A) It’s all in the way you look at it. James Randall, the great Lincoln biographer, once observed that compared to Teddy Roosevelt, or Woodrow Wilson, or Franklin Roosevelt, Lincoln’s involvement in international relations was minimal. That’s true enough—and makes perfect sense, since there was a devastating war raging on American soil. But Randall also rightly saw that the things Lincoln did do on the global stage were hugely important. So my approach was to home in on those critical foreign-policy decisions and really explore them in detail. As a result, we see Lincoln in a different light.
Q) Did you come across any interesting facts or details about Lincoln in your research that you think readers would be surprised to learn?

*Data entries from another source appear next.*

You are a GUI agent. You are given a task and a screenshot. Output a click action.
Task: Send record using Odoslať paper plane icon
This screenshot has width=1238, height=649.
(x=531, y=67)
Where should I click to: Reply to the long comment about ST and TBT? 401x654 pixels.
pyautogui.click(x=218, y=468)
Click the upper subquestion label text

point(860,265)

A) I was struck by Mary Lincoln’s attempts to influence diplomatic appointments. She was far more cosmopolitan than her husband. As a girl she had attended a school where students spoke French, run by Parisian aristocrats. Her parents were friends with some of the country’s great diplomats, and her childhood home was filled with Belgian rugs and French mahogany furniture. She certainly felt—with some justification—that she was more knowledgeable about the world than her husband. And she let him know it. On several occasions she urged him to appoint her candidates as foreign envoys, and she repeatedly tangled with Lincoln’s chief diplomat, Seward.

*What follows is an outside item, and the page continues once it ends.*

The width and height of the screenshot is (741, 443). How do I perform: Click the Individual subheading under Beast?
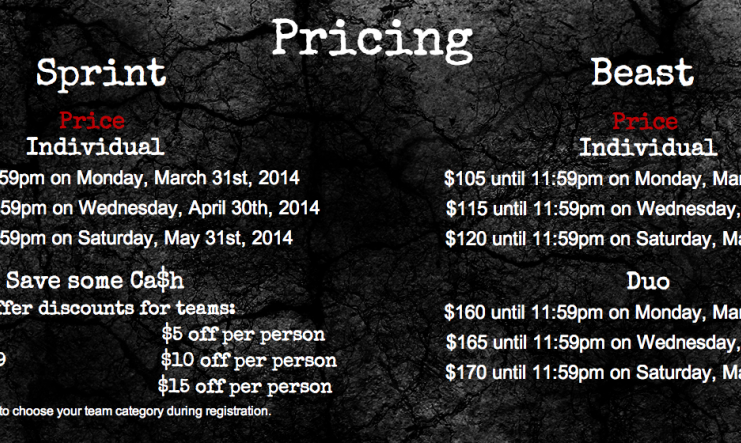tap(648, 148)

Q) There are many fascinating individuals who were involved in Lincoln’s foreign policy legacy and who you highlight in Lincoln in the World. Who did you find most interesting to research?
A) The French emperor, Napoleon III, was a particularly intriguing character. He was a poor strategist and a serial womanizer—deeply insecure and usually inscrutable. Otto von Bismarck described him as “a great unfathomed capacity.” Even his youthful girlfriends found him difficult to read. One marriage prospect later said that Napoleon was so opaque that she worried she would have “broken his head open just to see what was in it.” Lincoln, too, found himself wondering what Napoleon was thinking when the French emperor invaded Mexico during the height of the Civil War.
Q) What do you think are some of the important takeaways of Lincoln’s foreign policy for the present day? How do you think the foreign policy of President Obama is similar or different to President Lincoln’s?
A) In one sense, there’s no comparison—the U.S. was essentially an emerging market in the Civil War era; now it’s the most powerful nation on the planet. But there are some intriguing similarities in the times. The mid-nineteenth century was an information age. The newspaper culture of the Civil War era is not so different from our own world of burgeoning new media. Yet it was also a period of brutal realism, an age that resembles in significant ways our own increasingly multipolar world.
Q) The Lincoln who you portray in your book is in many ways a different man than we think we know. Which aspect of his character most surprised you?
A) I was genuinely surprised by the scope of his worldview. We learn in grade school that European politics played some role in his decision to issue the Emancipation Proclamation. But Lincoln was constantly thinking about America’s place in the world. His first political handbill, nearly thirty years before the outbreak of the Civil War, argued that local schools should teach students more about foreign cultures. His economic vision as a Whig coming up in Illinois politics was all about building roads and canals—important links to the outside world. By the time he took office, he was making the case that the “central idea” of the looming war was to prove “that popular government is not an absurdity.” We’ve all heard Lincoln’s famous lines about America as the world’s “last, best hope.” But there’s a lot more to the story.